> Data

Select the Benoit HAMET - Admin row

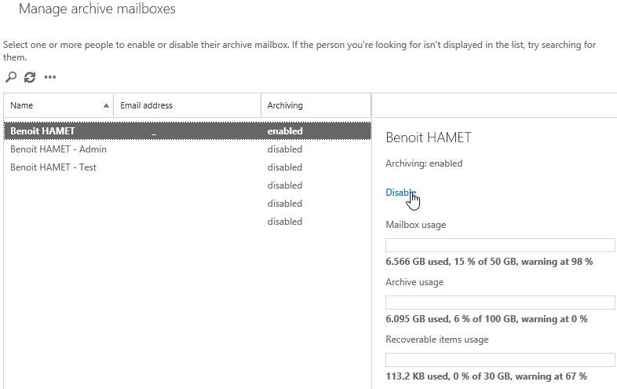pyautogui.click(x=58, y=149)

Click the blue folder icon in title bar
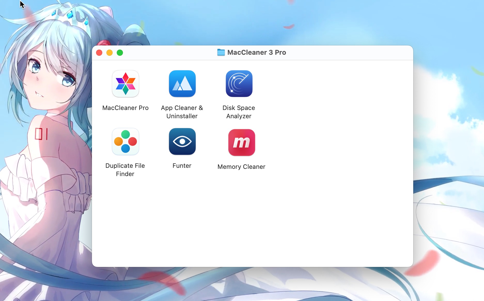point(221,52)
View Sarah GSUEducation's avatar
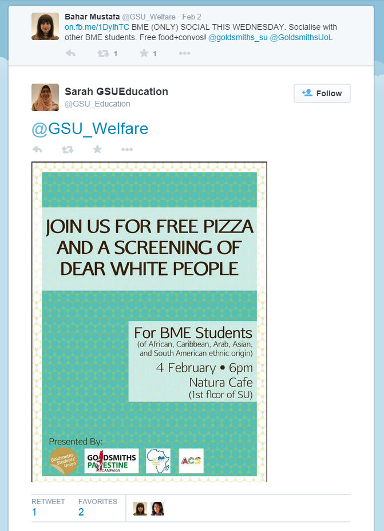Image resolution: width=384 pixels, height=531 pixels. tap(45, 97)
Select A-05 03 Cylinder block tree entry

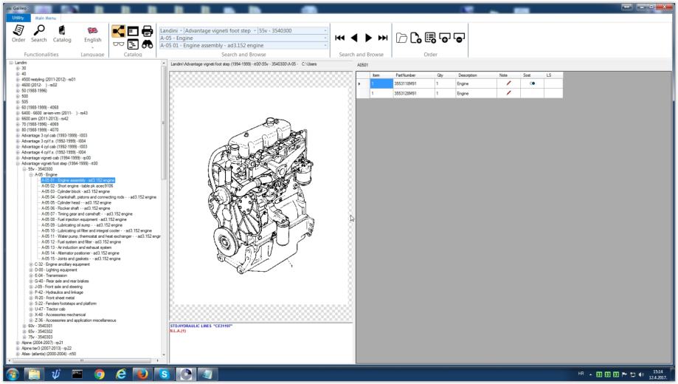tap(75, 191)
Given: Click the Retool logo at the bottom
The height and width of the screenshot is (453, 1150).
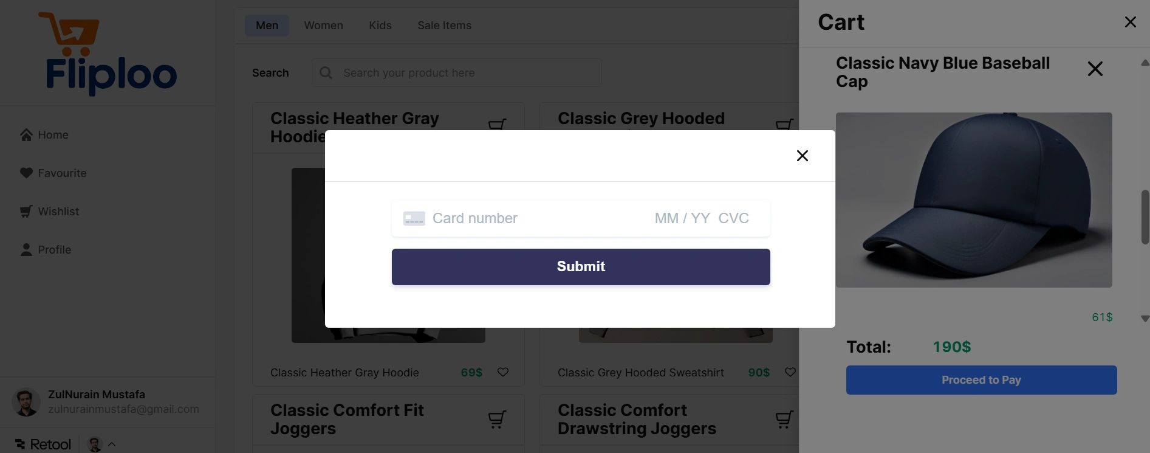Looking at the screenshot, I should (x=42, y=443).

> Prompt
Your answer must be exactly the lines from the one with "Given: Click the Retool logo at the bottom" through the final line of the data, with no pictures in it.

> Answer
Given: Click the Retool logo at the bottom
The height and width of the screenshot is (453, 1150).
Looking at the screenshot, I should (x=42, y=443).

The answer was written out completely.